El anticastrista, de 83 años de edad, enfrenta un juicio en Texas por perjurio, obstrucción de la justicia y fraude migratorio.
Durante años, Bardach y los abogados del Times se resistieron a los citatorios de la corte en el caso bajo el argumento de que su testimonio marcaría un precedente negativo y desanimaría a las fuentes para hablar con la prensa.
Sin embargo, cumplió con testificar el miércoles y declaró que en esas entrevistas Posada Carriles describió "la naturaleza histórica, desde su punto de vista, de la campaña, de la campaña de atentados".
Posada Carriles "no sentía que se estuviera difundiendo su versión de la historia", dijo Bardach, y quería aclarar: "'Hice esto, pero no hice aquello'''.
El anticastrista entró sin permiso a Estados Unidos en 2005 y los fiscales lo acusan de mentir en las subsecuentes audiencias migratorias.
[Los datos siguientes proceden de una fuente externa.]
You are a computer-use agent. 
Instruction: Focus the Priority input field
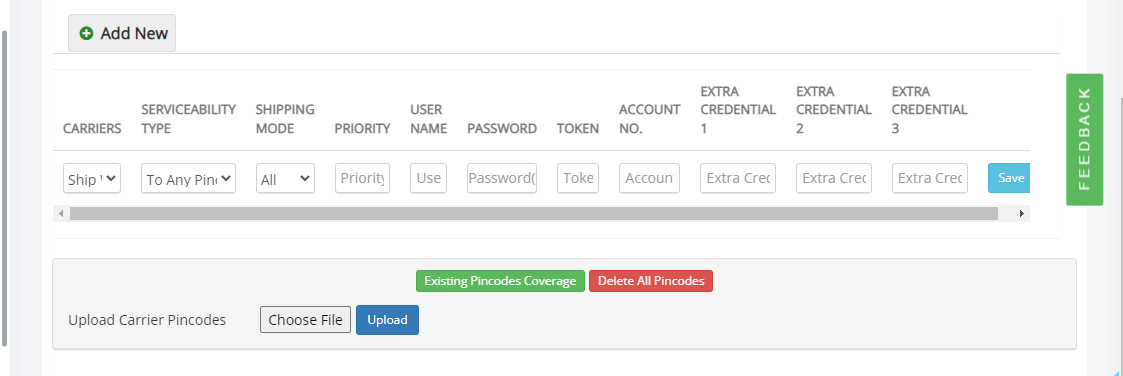(x=362, y=178)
También dicen que no reconoció su participación en los atentados contra discotecas y recepciones de hoteles, así como un restaurante de La Habana y un hotel de lujo en Varadero.
Un turista italiano, Fabio di Celmo, murió y más de 10 personas resultaron heridas en las explosiones.
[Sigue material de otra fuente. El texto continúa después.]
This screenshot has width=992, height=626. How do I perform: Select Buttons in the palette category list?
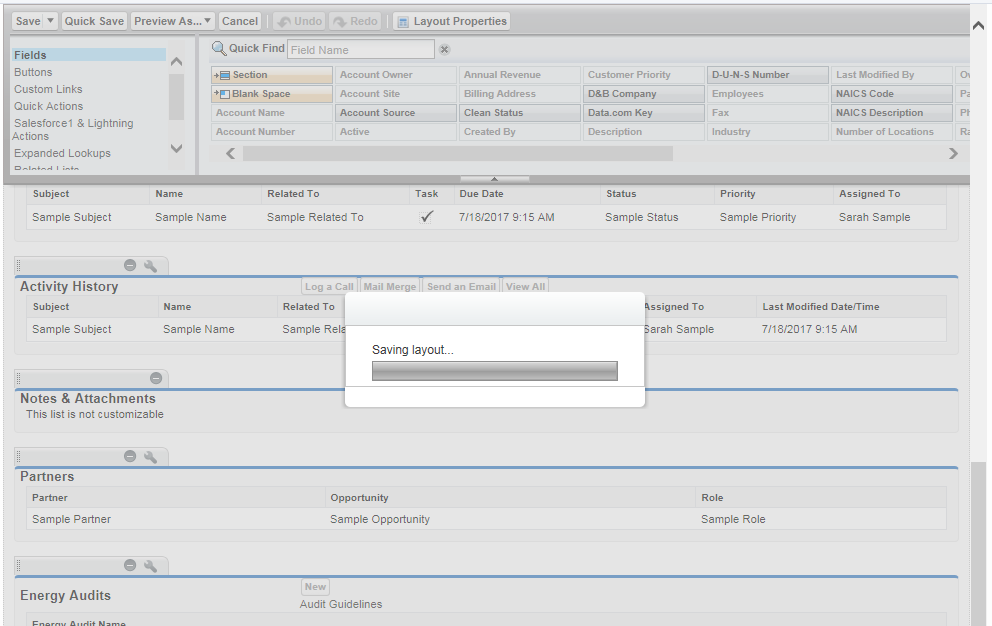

Posada Carriles recorrió América latina durante años conspirando contra los gobiernos de izquierda, gran parte del tiempo con el apoyo de Estados Unidos.
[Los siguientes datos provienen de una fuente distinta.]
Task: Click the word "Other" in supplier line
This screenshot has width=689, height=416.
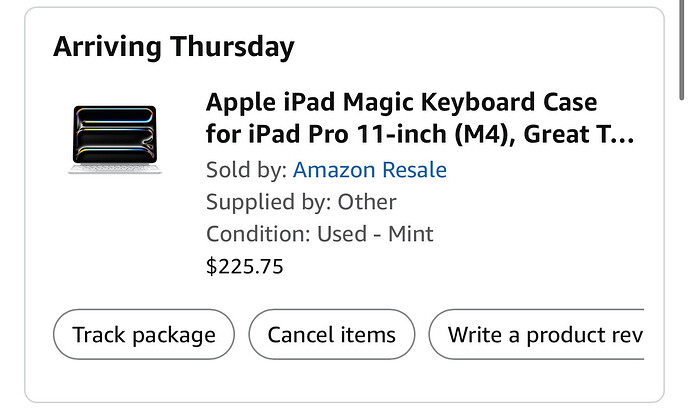Action: coord(365,202)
La fiscalía también reprodujo grabaciones de las entrevistas de Bardach, en las que Posada Carriles admitió haber planeado la ola de atentados de cerca de un mes. El plan, decía, era usar bombas pequeñas que asustaran a los turistas y perjudicaran a Cuba, pero no matar a nadie.
Sobre la muerte de di Celmo, el ex agente aseguraba que fue "la peor de las suertes", porque la víctima estaba en el lugar equivocado en el momento equivocado.
Bardach trabaja ahora para el sitio Daily Beast y en 1998 era colaboradora por contrato del Times, que le encargaba proyectos de investigación y entrevistas en Cuba y Florida.